3 Ways To Check If Data Exists Using ADF Data Flow - Azure Data Factory
Data pipelines are complex and often depend on data computed by other pipelines. Therefore, it is useful to have a way to automatically check whether the upstream source has the data which we expect it to provide.
The existence of data in a Mapping Data Flow source can be verified by using one of the following approaches: sampling the data flow source, counting the number of rows, or introducing a row number column and filtering by it. Consequently, the pipeline execution can be aborted if no data is available.
In this post, we will discuss these three ways of how to check if the data flow source contains the data, their pros and cons, and how to fail the pipeline execution if the expectations are not met.
Contents:
- Overview
- A. Approaches To Check If Data Exists Using Data Flow
- B. Fail Pipeline If No Data Exists
- Appendix: Test Data Setup
- Related Posts
- Useful Links
Overview
Data processing is not an easy task. Data pipelines often consist of multiple stages where the output of one stage is the input for another one. Additionally, different stages can be owned by different teams which adds organizational overhead.

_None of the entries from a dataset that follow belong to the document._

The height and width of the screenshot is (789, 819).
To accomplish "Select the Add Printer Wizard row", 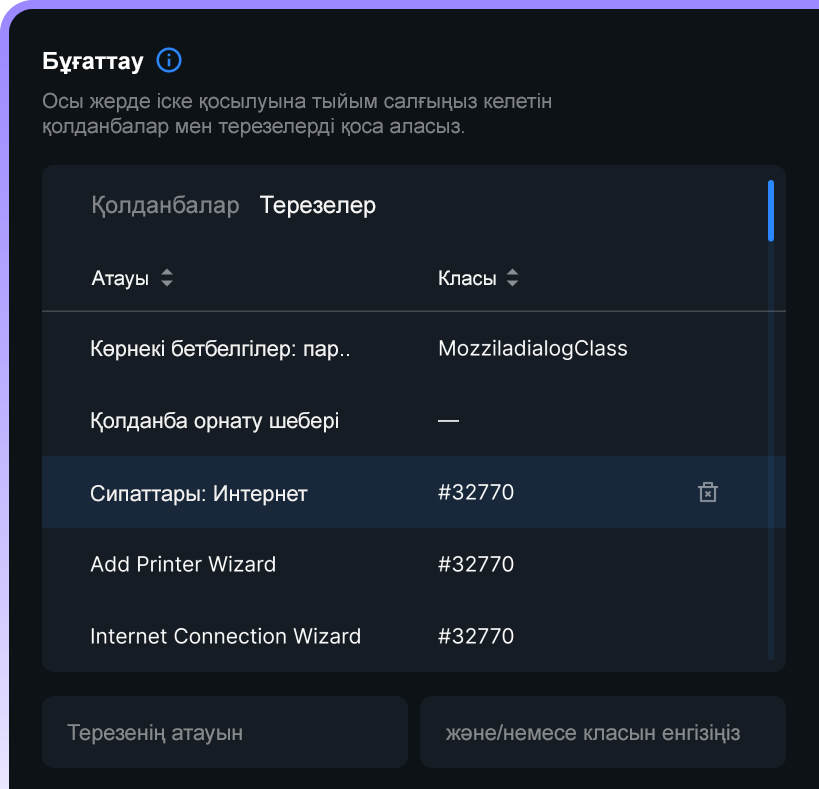I will pyautogui.click(x=405, y=564).
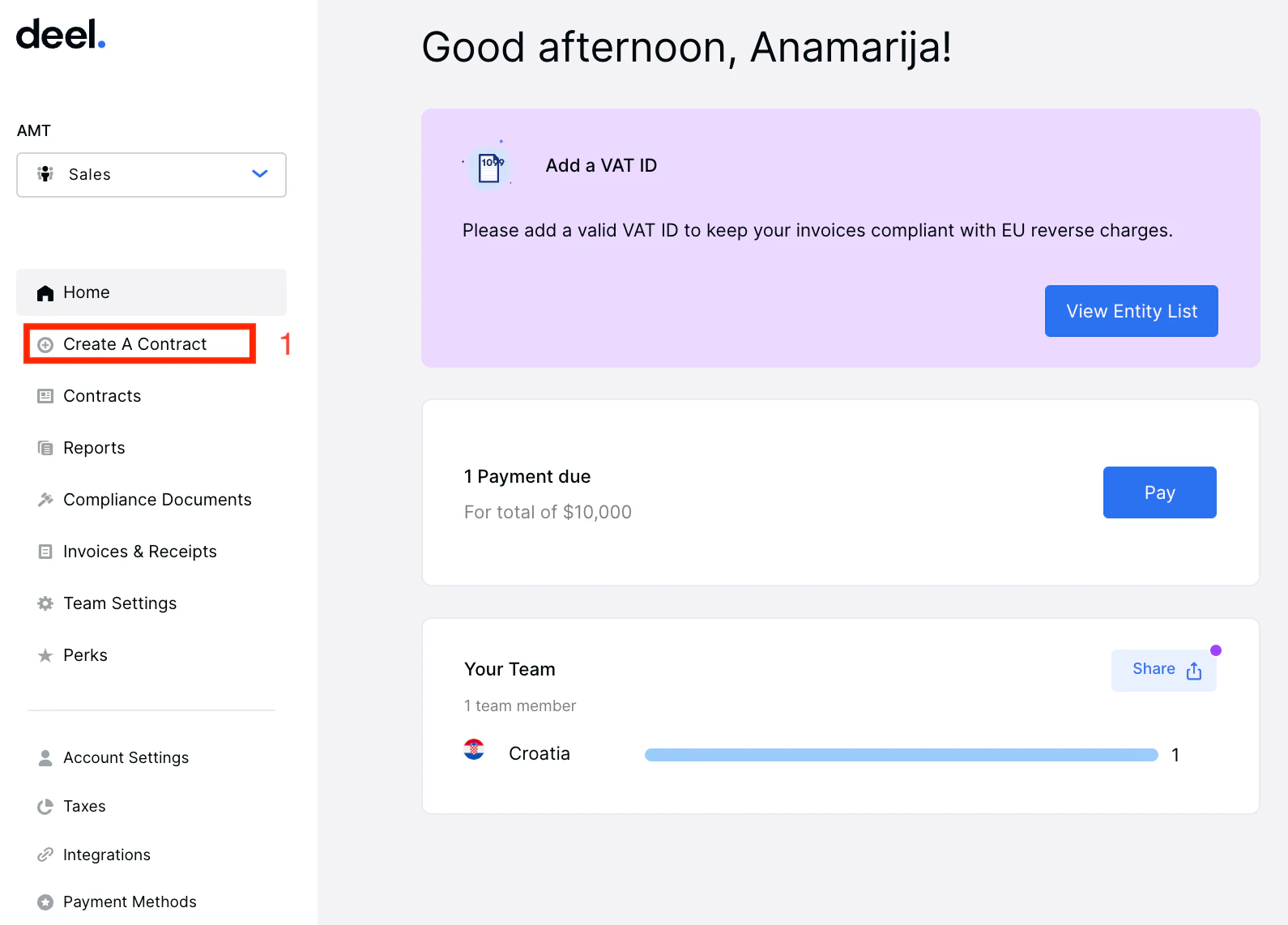Viewport: 1288px width, 925px height.
Task: Click the Perks star icon
Action: pyautogui.click(x=45, y=655)
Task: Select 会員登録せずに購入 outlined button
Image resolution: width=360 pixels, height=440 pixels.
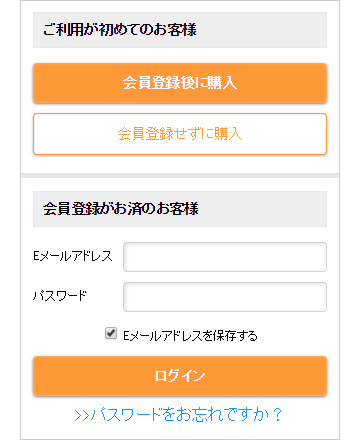Action: tap(180, 134)
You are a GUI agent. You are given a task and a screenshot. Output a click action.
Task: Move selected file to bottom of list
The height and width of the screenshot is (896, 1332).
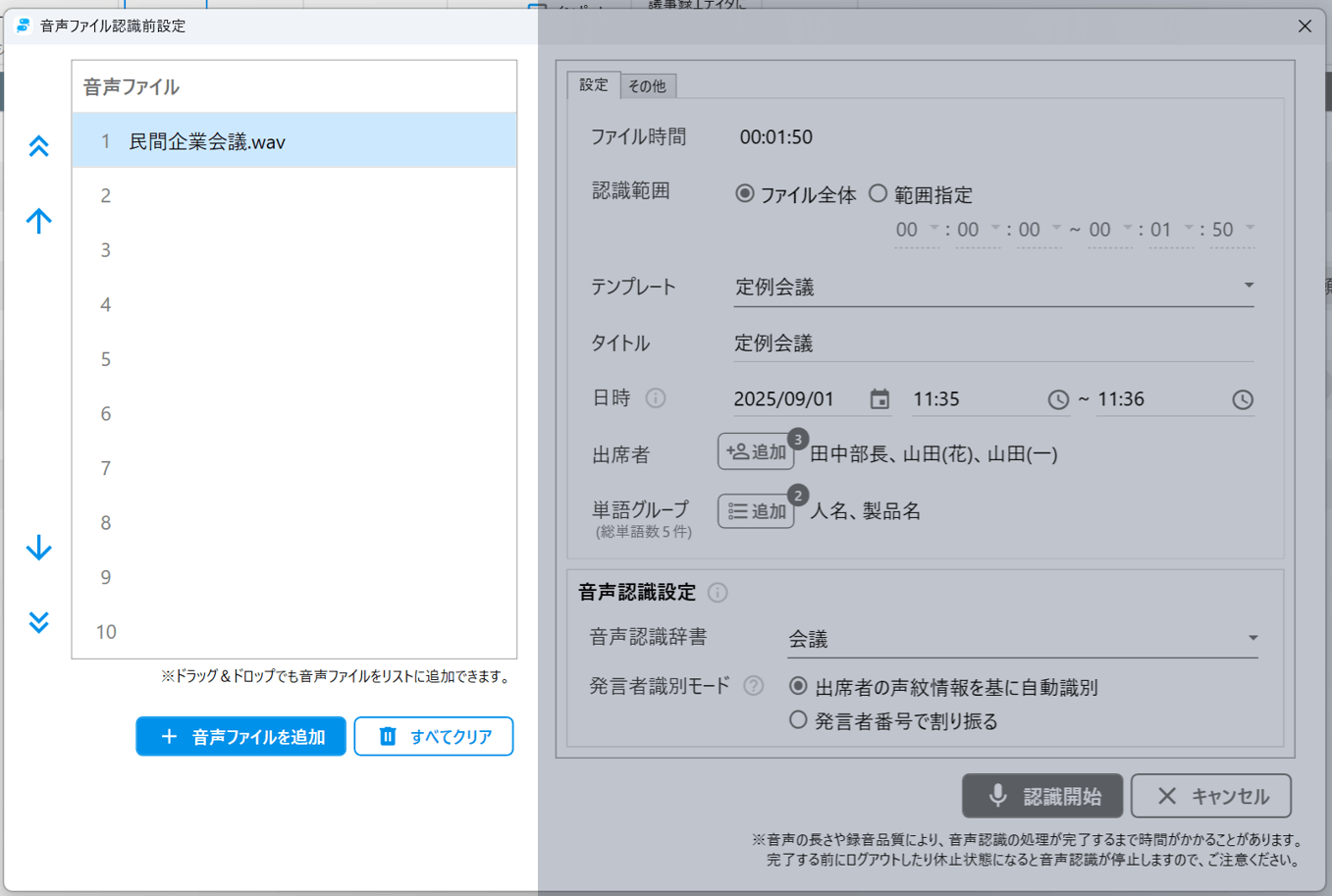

If you are developing a data processing pipeline, and it runs periodically expecting fresh data flowing from the upstream source, then you’d want to check if the source contains the expected data and raise an incident if no new data arrives.
This post will cover how to implement the data existence check in Mapping Data Flows of Azure Data Factory. Data flows are data pipelines defined in a visual editor and run on Apache Spark clusters.
Section A covers Mapping Data Flow activity part, in particular, three ways to implement a no-data check using a data flow. These approaches rely on different data flow features: source sampling, aggregate and surrogate key transformations.
Section B is relevant for all three approaches mentioned in section A and describes how to fail Data Factory pipeline execution if our data flow indicates that data doesn’t exist.
A. Approaches To Check If Data Exists Using Data Flow
This section describes 3 different approaches of how to determine whether there are any data/rows in our source or which satisfy some condition. Each approach relies on a different feature of ADF Data Flows and therefore has its differences, see the following subsections for details.
General recommendation would be to use these solutions in the order they listed below.
NOTE: These approaches are not exhaustive but only what I came up based on my experience and research. If you have better ideas, please let me know, would be happy to learn about them!
1. Sample Data Using Source Transformation
In general, sampling is a process of taking samples of something. With regards to data, it means taking a subset of the original dataset based on some criteria, quite often randomly.
The solution described in this section leverages the sampling feature of the data flow source transformation. When sampling is enabled, we also specify how many rows we want to take.
Pros:
- Little data is loaded, therefore, faster processing - for example, if we want to check that there is any data at all, then we can sample just one row.
- Possible to filter by file last modified timestamp - useful if we want to check data in files within some time range.
Cons:
- Advanced filtering is not possible - for example, if we have a dataset of users and want to check if it contains users from a particular country, then sampling approach wouldn’t work and approach #2 is a better option.
To abort the pipeline when no data is present, follow the rest of the setup in B. Fail Pipeline If No Data Exists section.
Example Of Data Flow Source Sampling
To understand the example, we’ll look at both the code definition as well as the screenshot of the data factory authoring screen.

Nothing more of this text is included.